Foreign Policy Research Institute A Nation Must Think Before it Acts e-Estonia: Defending the Digital Frontier

e-Estonia: Defending the Digital Frontier

Majalla

Ten years after experiencing debilitating cyber attacks from Russia, Estonia is more wired than ever. This small northern European country on the Baltic Sea is pioneering innovative e-governance methods and has declared access to internet a human right. Estonia was the first nation in history to offer internet voting in a nationwide election in 2005. Nearly every citizen has an ID card, which provides digital access to all of Estonia’s e-services, making daily tasks like banking or business operations, signing documents, or obtaining a digital medical prescription faster and more convenient. Recently, Wired magazine named Estonia the most advanced digital society in the world.

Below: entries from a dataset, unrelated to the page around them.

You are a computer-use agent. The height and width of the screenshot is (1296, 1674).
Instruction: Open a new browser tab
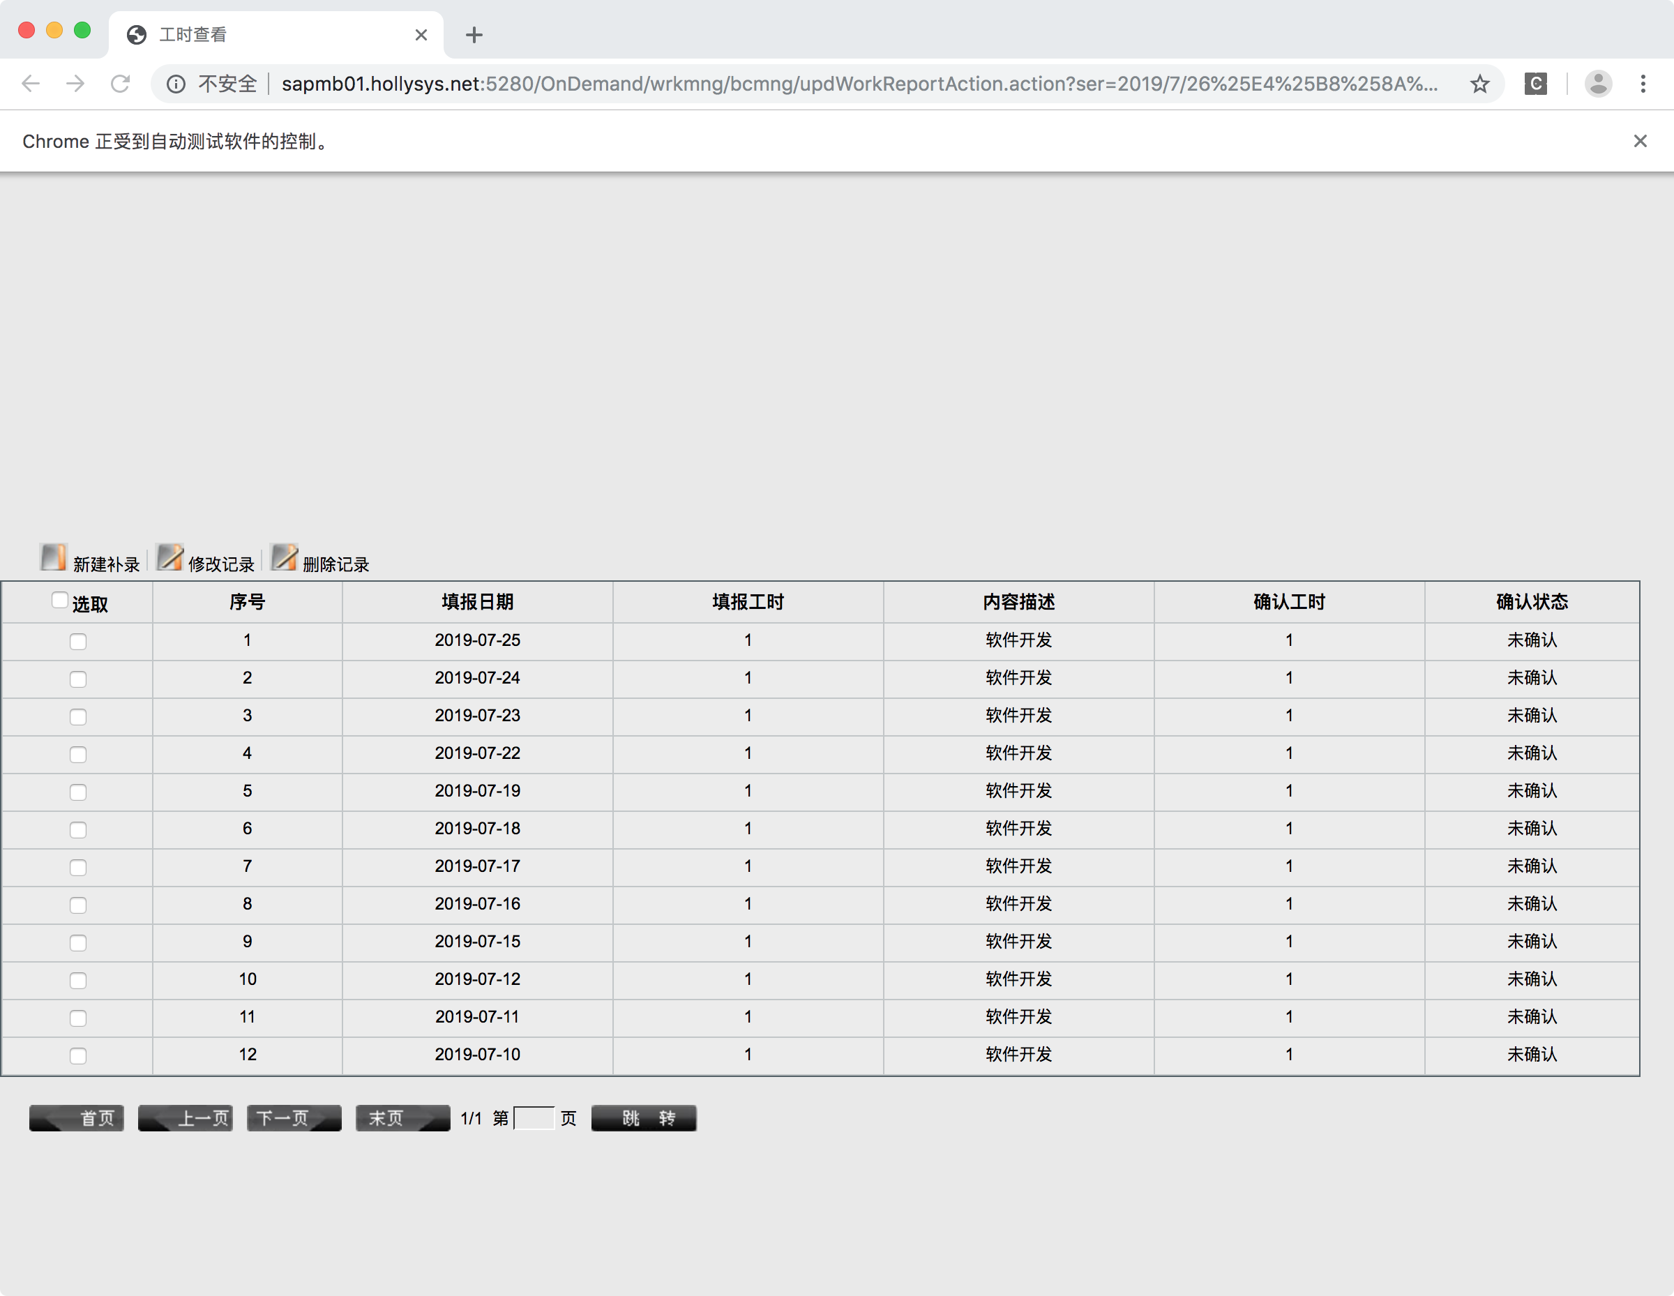[x=474, y=34]
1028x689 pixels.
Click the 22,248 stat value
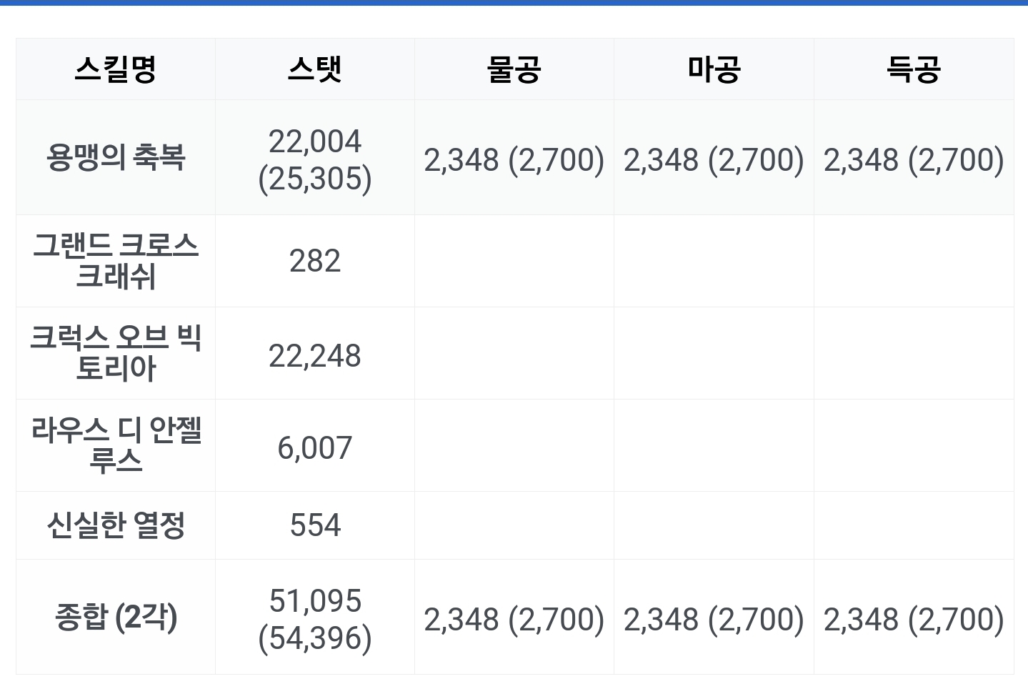tap(314, 356)
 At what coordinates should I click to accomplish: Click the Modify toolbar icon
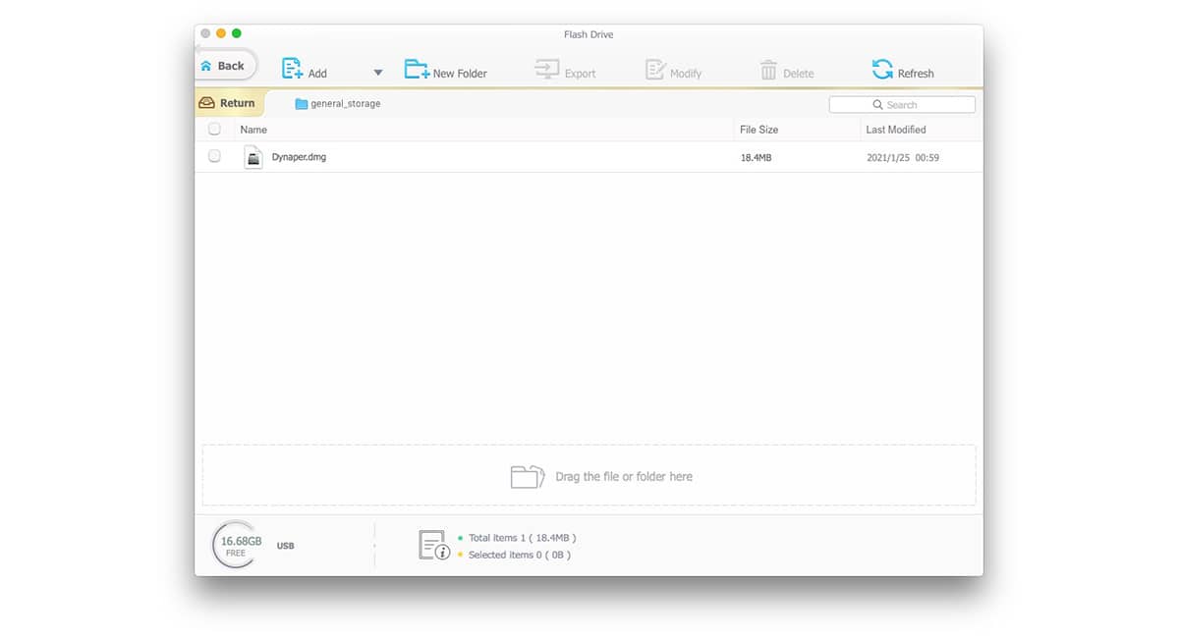tap(655, 70)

But 10 years ago, this fearless innovation culture made the country uniquely vulnerable to equally as innovative acts of warfare. This attack was one of the first and at that time rare cases of large scale acts of cyber-terrorism on one sovereign nation by another sovereign nation. Estonia’s experience left the international community and Estonia itself with many lessons learned. The most important of those was the fact that although Estonia is a member of NATO, its defense policies—and particularly its Article 5—were ill-equipped to effectively address, deter, or retaliate in cases of cyber-warfare.